### Brief 1
In the excerpt on gold(I)-catalysed indole synthesis, which catalysts appear in the optimisation table, and what reaction time and yield does each one have?
### Brief 2
Can you carry on the excerpt on gold(I)-catalysed indole synthesis from its final sentence?

These results show that the product distribution is strongly influenced by the electronic nature of the benzylic substituent. Electron-withdrawing groups promote o-tolylindole formation via a [3,4]-sigmatropic rearrangement, providing an efficient route to otherwise difficult-to-access compounds. In general, cycloisomerisation of terminal 2-alkynyl anilines yields mixtures of C2-, C3-, and o-tolylindoles, but regioselectivity can be directed towards o-tolylindole formation by incorporating strongly electron-withdrawing groups, such as nitro, at the benzylic position. Based on these findings, a catalyst screening (Table 1) was undertaken to optimise the yield of this selective transformation and to expand the substrate scope (Table 2).

Table 2 Optimisation of the gold(I)-catalysed regiocontrolled cycloisomerisation of 2-alkynyl-aniline 1g to obtain o-tolylindole 4g.^a

Entry	AuL^+	t (h)	Yield^b^,^c (%)
a Unless other is indicated, the reactions were carried out using 0.1 mmol of 1g, 10 mol% of gold(I) catalyst, at 70 °C in DCE (0.3 M). b Isolated yields are reported. c No inert atmosphere. d dec = decomposition.
1	Cat2	24	83
2	Cat4	24	92
3	Cat5	24	64
4	Cat6	7	68
5	Cat7	24	dec^d
6	Cat8	7	60

---

Cycloisomerisation of 1g with the carbene-based catalyst Cat2 yielded 4g in 83% yield (entry 1). In comparison, Fu's phosphine-based catalyst Cat4 ²¹ provided 4g in 92% yield, comparable to Echavarren's catalyst Cat1^22,23 (95%, Table 1). Other phosphine-based catalysts, including CyJohnPhos,^24tBuXPhos,²⁵ MorDalPhos,²⁶ and triphenylphosphine (Cat5–Cat8), gave significantly lower yields (entries 3–6) and were not pursued further. On this basis, Cat1 and Cat4 were selected for scope exploration.

### Listed records
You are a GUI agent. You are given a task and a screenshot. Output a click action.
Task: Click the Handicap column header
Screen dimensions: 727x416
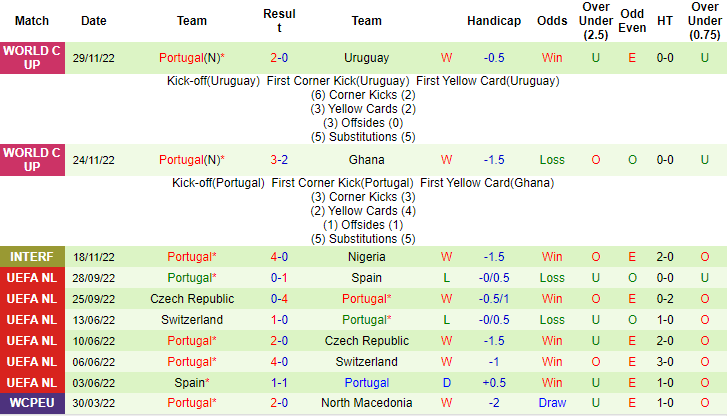click(494, 20)
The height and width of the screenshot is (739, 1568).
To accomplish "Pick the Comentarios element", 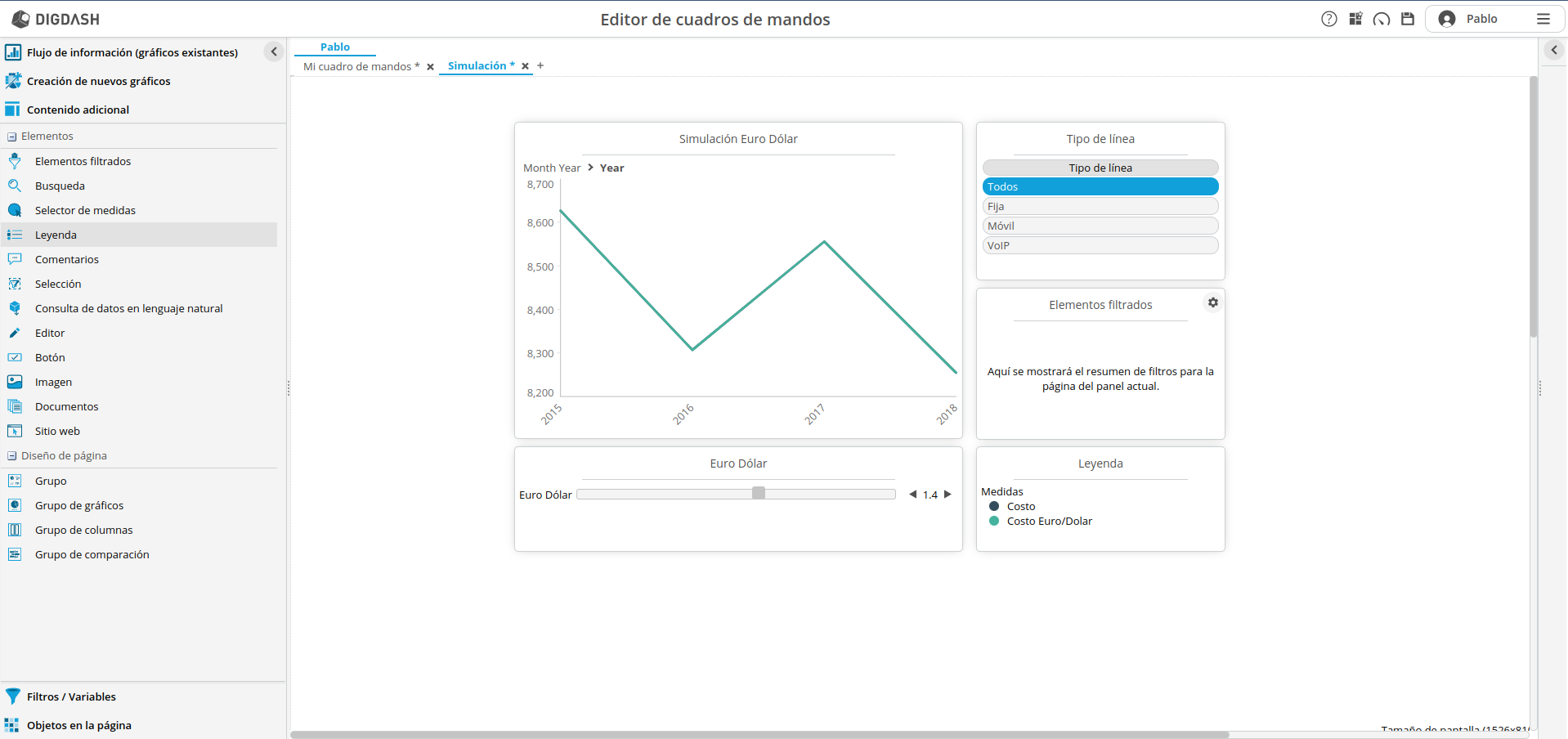I will pos(66,259).
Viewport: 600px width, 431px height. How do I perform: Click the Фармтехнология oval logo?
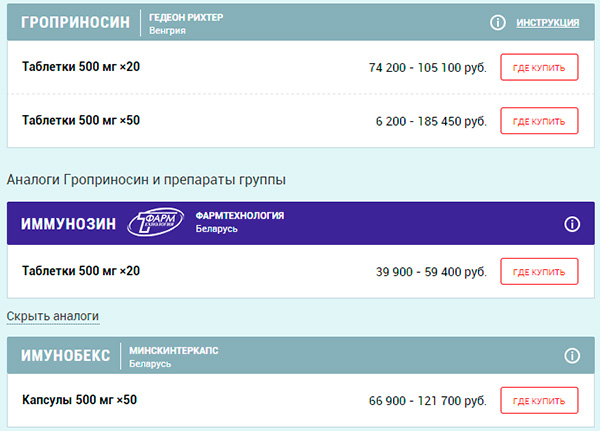coord(156,222)
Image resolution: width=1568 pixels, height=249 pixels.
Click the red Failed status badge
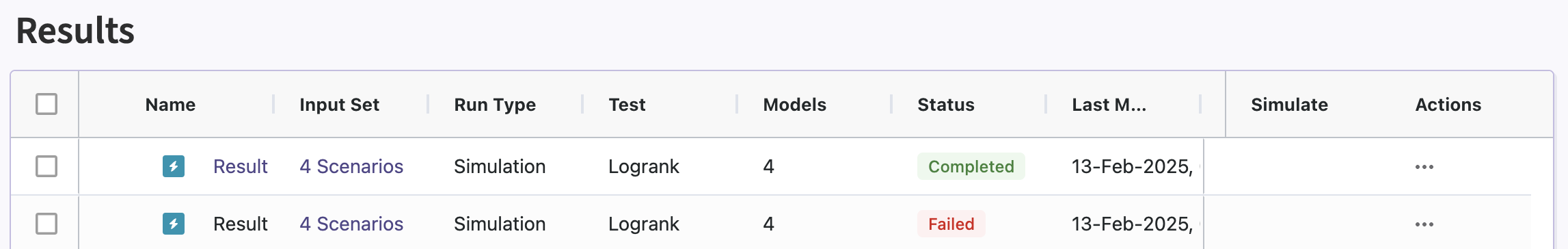951,224
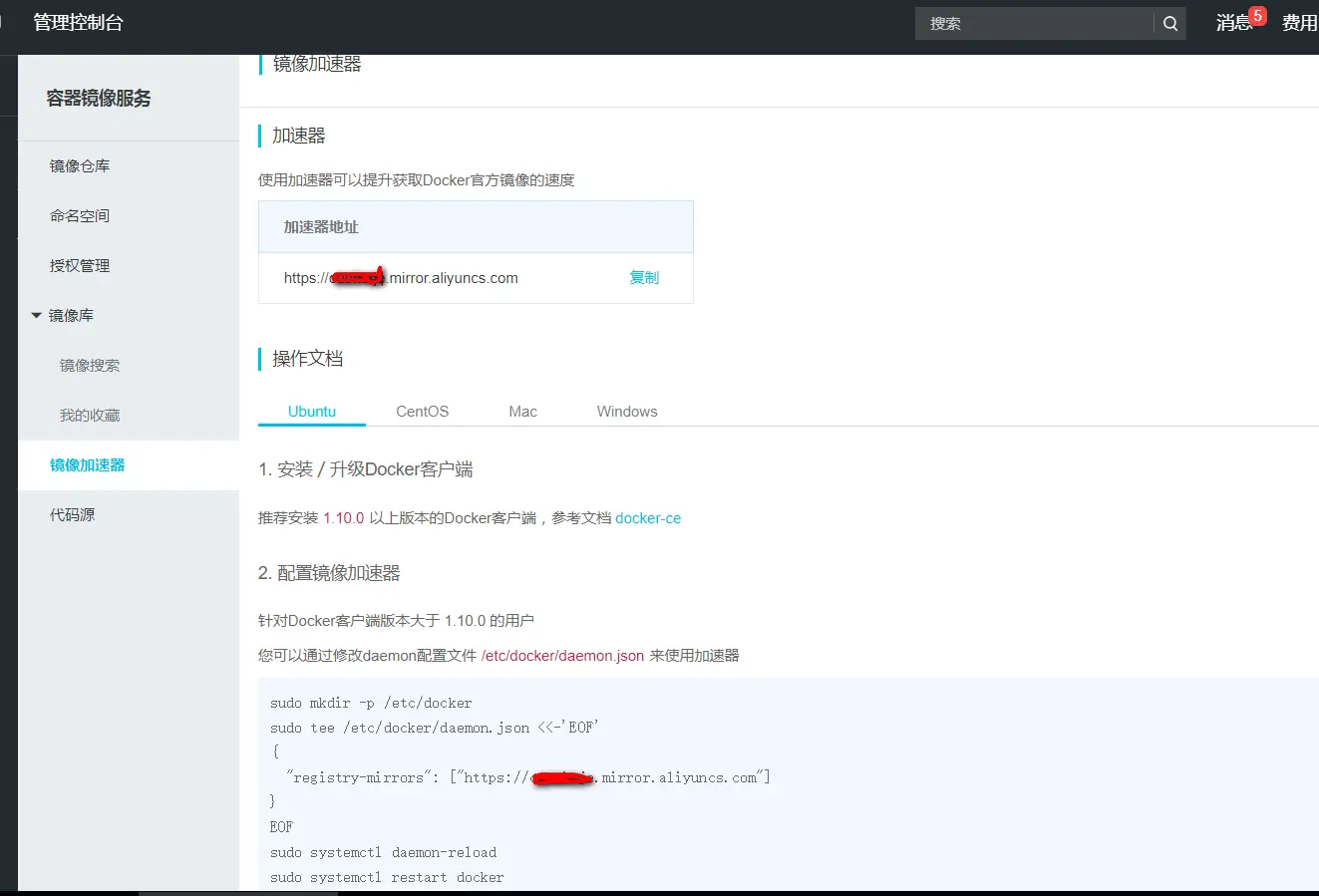Select the Ubuntu tab
The image size is (1319, 896).
tap(311, 411)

### Final answer 1
- Cat2: 24 h, 83%
- Cat4: 24 h, 92%
- Cat5: 24 h, 64%
- Cat6: 7 h, 68%
- Cat7: 24 h, decomposition
- Cat8: 7 h, 60%

### Final answer 2
With optimised conditions established, the scope and limitations of the gold(I)-catalysed regioselective cycloisomerisation were examined (Scheme 2). Varying the N-methyl substituent in 1g revealed that 1h (N-ethyl) afforded 4h in 89% yield with an excellent regioisomeric ratio (17 : 1 in favour of 4h over 3h), with no detectable C2-regioisomer. In contrast, 1i (N-n-propyl) gave a lower yield (45%) and selectivity (5.4 : 1), while 1j (N-n-butyl) produced 4j in 43% yield (rr = 8.7 : 1). These results indicate that increasing the N-alkyl chain reduced both yield and regioselectivity, although synthetically useful selectivity is maintained.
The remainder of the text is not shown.